The foregoing description of the Investor Rights Agreement is subject to and qualified in its entirety by reference to the full text of the form of Investor Rights Agreement, a copy of which is included as Exhibit C-2 to 2.1 hereto.
Papay Transaction Support Agreements
On the second calendar day following the signing of the Business Combination Agreement, certain Papay shareholders that are affiliates of or advised by Vista (collectively, the “Papay Supporting Shareholders”) will each enter into a Transaction Support Agreement (collectively, the “Transaction Support Agreements”) with Dragoneer, pursuant to which the Papay Supporting Shareholders will agree to, among other things, (i) vote or act by written consent in favor of the Business Combination Agreement and the transactions contemplated thereby, (ii) irrevocably appoint Dragoneer or any individual designated by Dragoneer as such Papay Supporting Shareholder’s agent, attorney-in-fact and proxy to attend on behalf of such Papay Supporting Shareholder any meeting of or written consent of the Papay Supporting Shareholders with respect to the Business Combination to the extent such Papay Supporting Shareholders are in breach of such voting obligations and (iii) be bound by certain other covenants and agreements related to the Business Combination.
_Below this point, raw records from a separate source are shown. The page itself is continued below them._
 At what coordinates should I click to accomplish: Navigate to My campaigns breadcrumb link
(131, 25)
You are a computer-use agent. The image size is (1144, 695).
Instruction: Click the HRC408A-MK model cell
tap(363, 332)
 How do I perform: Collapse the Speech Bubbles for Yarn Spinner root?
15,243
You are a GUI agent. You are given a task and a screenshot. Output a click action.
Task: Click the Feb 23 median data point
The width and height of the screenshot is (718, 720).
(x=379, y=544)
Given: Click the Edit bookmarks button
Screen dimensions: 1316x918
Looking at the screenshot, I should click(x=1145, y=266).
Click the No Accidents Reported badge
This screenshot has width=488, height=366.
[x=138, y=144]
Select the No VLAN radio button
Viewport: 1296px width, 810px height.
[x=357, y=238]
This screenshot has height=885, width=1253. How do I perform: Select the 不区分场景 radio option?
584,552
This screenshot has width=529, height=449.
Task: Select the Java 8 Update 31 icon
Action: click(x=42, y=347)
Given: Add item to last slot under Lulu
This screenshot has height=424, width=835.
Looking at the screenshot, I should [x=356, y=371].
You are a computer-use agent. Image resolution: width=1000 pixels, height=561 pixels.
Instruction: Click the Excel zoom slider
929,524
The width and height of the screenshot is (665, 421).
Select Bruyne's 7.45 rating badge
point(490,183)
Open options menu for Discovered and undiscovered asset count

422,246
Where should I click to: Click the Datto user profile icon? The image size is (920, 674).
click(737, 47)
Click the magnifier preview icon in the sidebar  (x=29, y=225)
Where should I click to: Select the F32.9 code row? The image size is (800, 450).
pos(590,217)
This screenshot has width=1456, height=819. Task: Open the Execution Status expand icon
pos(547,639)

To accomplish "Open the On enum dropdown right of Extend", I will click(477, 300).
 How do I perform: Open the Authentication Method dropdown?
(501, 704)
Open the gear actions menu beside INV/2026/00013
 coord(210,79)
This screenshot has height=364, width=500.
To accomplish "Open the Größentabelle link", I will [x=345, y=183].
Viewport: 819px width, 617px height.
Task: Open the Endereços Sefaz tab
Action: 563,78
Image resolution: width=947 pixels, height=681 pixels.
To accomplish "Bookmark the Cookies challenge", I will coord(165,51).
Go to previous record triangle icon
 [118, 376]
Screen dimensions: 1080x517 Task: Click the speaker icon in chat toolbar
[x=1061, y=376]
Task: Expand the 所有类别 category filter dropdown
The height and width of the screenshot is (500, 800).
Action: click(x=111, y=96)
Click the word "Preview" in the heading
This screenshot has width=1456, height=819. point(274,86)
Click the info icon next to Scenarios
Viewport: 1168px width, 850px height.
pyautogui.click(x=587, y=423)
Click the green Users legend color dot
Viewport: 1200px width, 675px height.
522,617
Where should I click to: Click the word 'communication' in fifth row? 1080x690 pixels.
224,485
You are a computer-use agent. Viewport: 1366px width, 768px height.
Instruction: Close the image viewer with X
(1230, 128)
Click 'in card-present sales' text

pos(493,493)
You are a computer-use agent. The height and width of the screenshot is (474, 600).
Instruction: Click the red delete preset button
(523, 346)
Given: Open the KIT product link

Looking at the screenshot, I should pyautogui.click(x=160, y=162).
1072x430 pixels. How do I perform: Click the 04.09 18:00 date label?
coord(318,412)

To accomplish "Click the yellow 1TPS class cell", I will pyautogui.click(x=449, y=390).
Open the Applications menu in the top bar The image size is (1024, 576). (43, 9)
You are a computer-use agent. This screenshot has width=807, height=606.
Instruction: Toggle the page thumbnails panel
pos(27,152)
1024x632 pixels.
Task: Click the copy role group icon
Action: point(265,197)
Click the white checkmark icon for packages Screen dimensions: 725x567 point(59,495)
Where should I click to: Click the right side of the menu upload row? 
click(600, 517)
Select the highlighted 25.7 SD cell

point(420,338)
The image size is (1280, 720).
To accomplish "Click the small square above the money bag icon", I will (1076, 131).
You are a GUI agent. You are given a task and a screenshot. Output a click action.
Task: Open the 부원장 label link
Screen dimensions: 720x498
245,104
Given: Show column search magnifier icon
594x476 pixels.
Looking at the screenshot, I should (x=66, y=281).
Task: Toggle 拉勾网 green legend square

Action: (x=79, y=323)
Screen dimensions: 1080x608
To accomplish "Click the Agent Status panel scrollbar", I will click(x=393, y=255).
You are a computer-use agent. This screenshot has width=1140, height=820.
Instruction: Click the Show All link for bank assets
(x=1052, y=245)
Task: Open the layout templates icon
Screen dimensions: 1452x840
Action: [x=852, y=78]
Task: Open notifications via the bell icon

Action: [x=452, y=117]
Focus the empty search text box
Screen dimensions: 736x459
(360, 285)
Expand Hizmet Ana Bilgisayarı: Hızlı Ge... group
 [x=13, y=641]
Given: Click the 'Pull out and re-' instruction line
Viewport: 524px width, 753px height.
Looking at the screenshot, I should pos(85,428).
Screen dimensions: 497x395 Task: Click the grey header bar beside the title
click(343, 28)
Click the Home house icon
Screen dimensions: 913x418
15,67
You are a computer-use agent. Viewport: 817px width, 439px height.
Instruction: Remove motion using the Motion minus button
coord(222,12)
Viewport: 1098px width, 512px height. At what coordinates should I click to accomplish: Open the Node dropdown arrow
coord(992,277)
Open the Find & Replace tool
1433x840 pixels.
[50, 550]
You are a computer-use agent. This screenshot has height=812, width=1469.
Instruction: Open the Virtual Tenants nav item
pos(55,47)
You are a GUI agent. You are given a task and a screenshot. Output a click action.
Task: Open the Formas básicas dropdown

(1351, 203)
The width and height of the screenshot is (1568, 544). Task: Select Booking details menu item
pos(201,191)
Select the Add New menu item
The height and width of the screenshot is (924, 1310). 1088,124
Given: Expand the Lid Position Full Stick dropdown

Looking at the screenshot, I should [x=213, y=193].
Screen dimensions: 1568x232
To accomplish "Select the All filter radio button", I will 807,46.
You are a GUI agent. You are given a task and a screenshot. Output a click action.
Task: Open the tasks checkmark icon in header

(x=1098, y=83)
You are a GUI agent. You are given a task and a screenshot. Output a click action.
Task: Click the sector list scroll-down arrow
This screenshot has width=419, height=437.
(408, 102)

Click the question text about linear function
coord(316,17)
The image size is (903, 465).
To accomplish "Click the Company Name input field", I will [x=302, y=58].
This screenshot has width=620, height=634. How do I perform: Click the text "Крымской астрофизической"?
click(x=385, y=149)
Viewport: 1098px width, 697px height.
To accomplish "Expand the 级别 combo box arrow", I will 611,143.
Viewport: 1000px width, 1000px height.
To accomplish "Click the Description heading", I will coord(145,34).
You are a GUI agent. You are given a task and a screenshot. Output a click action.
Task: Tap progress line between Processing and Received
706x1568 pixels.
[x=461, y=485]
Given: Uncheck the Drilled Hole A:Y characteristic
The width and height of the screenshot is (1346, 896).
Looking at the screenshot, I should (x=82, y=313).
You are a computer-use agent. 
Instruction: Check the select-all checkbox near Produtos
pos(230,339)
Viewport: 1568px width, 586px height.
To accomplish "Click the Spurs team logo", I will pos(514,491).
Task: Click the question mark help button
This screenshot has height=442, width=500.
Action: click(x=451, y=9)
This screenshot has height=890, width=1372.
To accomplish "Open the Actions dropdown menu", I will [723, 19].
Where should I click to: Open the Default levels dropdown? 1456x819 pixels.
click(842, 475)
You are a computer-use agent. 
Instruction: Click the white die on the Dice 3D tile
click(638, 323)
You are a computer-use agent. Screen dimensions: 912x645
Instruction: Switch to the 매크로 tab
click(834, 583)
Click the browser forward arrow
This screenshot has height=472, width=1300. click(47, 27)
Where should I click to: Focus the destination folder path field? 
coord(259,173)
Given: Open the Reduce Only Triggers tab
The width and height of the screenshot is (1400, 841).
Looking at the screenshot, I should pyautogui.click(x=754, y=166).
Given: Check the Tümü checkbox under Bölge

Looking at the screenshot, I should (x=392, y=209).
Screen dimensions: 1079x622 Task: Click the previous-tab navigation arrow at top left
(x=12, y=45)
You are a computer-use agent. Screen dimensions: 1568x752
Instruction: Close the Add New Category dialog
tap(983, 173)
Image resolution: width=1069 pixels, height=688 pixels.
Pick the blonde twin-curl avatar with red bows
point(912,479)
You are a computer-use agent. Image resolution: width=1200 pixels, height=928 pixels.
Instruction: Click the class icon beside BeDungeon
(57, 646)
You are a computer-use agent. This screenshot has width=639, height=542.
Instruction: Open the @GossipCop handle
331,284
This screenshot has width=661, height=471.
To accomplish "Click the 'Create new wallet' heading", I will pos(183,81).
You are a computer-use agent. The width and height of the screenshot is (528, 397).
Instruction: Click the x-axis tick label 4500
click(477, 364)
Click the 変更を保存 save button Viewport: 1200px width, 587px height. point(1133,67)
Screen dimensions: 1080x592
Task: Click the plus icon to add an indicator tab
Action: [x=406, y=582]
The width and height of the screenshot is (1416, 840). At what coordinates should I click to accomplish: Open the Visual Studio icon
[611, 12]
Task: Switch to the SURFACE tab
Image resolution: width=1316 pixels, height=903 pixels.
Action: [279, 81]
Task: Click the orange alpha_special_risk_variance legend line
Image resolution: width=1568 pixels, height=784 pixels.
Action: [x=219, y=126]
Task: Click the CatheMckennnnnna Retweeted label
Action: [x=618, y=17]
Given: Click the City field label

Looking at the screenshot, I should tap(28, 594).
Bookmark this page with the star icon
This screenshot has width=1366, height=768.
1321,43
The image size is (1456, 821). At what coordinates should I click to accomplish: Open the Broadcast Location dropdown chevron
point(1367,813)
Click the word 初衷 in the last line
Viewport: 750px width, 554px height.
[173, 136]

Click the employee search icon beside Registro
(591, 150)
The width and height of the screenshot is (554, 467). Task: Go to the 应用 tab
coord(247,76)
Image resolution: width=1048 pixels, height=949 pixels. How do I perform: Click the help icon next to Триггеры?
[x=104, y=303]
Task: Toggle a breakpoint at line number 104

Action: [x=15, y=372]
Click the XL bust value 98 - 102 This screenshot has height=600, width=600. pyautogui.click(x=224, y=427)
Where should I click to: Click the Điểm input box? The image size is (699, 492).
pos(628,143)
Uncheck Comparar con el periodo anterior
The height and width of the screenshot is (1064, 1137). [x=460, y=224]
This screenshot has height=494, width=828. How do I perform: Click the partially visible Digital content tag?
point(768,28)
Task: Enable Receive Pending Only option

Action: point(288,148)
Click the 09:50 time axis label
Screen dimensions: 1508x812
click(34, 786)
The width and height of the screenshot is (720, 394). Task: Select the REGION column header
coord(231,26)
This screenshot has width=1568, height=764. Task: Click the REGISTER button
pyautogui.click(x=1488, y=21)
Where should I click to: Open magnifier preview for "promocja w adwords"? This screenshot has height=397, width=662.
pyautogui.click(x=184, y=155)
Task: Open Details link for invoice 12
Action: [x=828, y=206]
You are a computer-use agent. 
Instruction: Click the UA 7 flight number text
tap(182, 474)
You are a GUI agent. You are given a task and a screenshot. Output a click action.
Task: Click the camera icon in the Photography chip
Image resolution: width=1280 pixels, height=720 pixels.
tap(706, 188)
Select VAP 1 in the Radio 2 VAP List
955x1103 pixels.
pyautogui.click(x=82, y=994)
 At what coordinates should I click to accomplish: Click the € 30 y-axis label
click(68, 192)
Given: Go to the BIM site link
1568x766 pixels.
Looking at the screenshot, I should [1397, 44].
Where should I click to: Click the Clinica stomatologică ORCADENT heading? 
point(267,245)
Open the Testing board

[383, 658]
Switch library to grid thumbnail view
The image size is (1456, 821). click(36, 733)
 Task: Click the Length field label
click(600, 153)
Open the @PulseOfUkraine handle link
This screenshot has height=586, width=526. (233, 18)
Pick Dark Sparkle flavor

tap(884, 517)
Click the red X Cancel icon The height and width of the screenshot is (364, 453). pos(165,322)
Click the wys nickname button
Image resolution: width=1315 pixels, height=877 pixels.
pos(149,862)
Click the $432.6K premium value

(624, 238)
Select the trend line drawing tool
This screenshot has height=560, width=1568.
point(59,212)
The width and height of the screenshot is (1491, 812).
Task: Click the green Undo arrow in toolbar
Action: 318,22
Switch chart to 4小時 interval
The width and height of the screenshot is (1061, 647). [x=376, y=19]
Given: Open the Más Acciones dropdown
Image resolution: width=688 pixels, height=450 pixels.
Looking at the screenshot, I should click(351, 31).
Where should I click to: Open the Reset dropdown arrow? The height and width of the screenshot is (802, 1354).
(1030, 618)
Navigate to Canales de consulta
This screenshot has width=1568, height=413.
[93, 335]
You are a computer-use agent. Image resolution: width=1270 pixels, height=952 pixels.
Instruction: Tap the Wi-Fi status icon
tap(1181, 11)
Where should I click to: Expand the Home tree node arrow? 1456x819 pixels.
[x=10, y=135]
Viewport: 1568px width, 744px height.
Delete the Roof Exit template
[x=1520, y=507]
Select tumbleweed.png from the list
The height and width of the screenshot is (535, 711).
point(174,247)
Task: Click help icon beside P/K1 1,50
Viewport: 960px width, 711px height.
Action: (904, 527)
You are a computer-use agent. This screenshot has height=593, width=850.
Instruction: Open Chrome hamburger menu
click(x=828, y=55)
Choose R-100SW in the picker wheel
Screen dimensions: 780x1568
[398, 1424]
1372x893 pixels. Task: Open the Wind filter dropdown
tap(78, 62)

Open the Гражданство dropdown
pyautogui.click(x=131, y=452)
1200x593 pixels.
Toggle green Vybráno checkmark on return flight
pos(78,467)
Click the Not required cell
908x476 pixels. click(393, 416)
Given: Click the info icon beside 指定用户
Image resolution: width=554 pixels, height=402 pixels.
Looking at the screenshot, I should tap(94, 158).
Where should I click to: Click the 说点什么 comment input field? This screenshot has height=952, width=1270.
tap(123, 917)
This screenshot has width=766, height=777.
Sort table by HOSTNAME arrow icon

The shares of Papay capital stock that are owned by the Papay Supporting Shareholders and subject to the Transaction Support Agreements represent more than 90% of the outstanding voting power of Papay capital stock.
The foregoing description of the Transaction Support Agreements is subject to and qualified in its entirety by reference to the full text of the form of Transaction Support Agreement, a copy of which is included as Exhibit D to Exhibit 2.1 hereto.